カシオ計算機(6952)【中国での成長に期待、底値水準接近で反発期待も】

カシオ計  [6952] 東証1部 時価:462円

カシオ計算機(6952)に注目。時計事業では、1:デジタルクォーツ式はアナログ式に比べ機能的に革新の余地が大きい、2:独自色の強いブランド展開ができている、3:家電メーカーとして量販店などの販路を確保している――などが競争力として評価される。

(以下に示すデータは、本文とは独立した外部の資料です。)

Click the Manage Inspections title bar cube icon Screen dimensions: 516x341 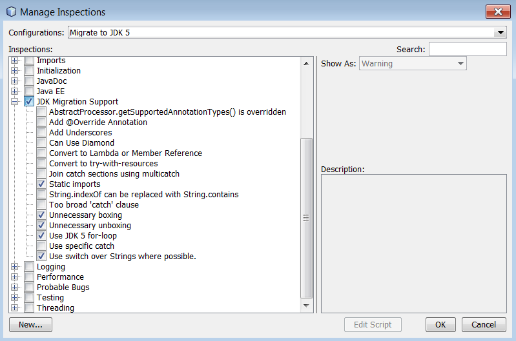[x=11, y=12]
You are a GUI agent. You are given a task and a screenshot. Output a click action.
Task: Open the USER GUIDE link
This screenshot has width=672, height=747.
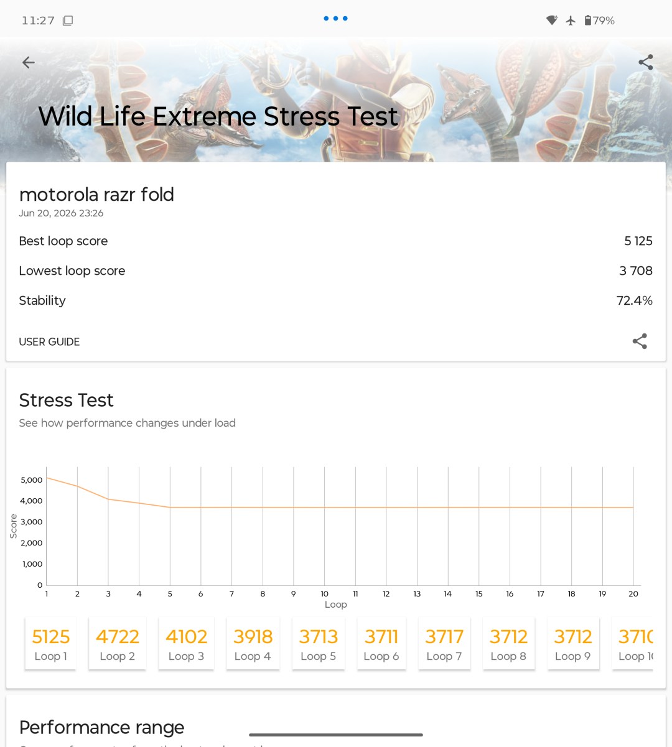[49, 341]
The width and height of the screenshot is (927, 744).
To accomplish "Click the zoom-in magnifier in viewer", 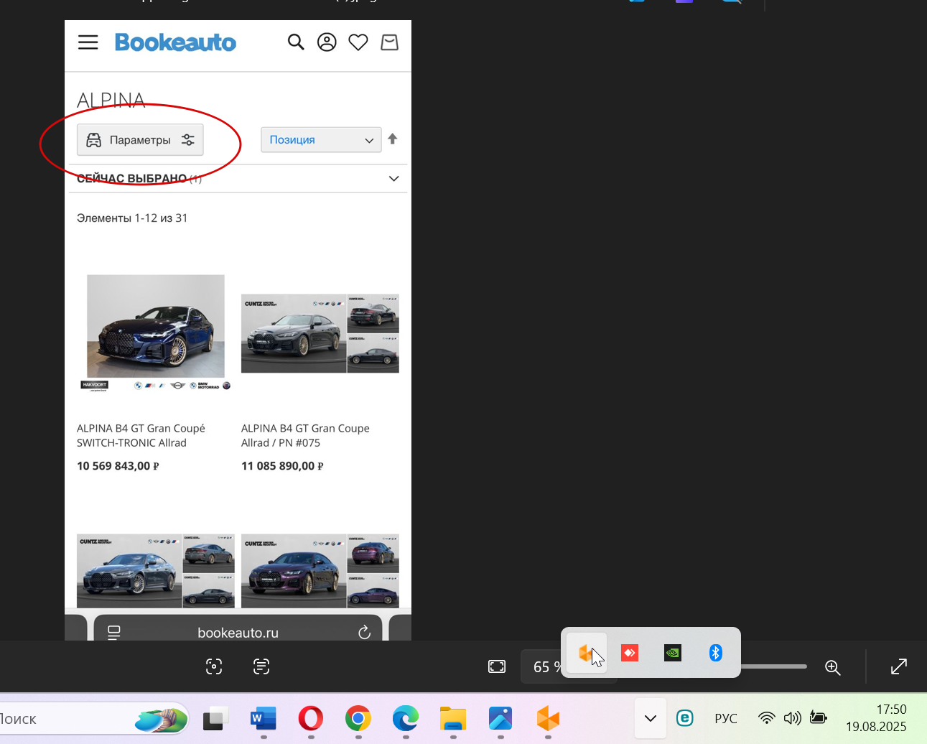I will tap(833, 667).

同社ならではの機能的な革新性とブランド展開を結び付ける戦略は、特に拡大が期待できる中級ブランドで成長けん引役となりそうだ。薄型テレビを中心にAV家電製品は低成長に苦しんでいるが、特に中級ブランドの腕時計は、1:中国を含むアジア新興国で拡大している中間所得層の需要を取り込める、2:機能的なイノベーションを喚起し得る――などから相対的に成長余力があると評価できる。同社の時計事業は、震災影響の剥落などから、一時的に落ち込んだ採算が改善する局面にある。
株価は、4月2日に年初来高値の604円を付けて以降、全般相場の軟調地合いもあって下落トレンドが加速している。ただ、過去の株価推移から判断して底値水準に近い440円台に接近しており、値固め後の反発期待も高まっている。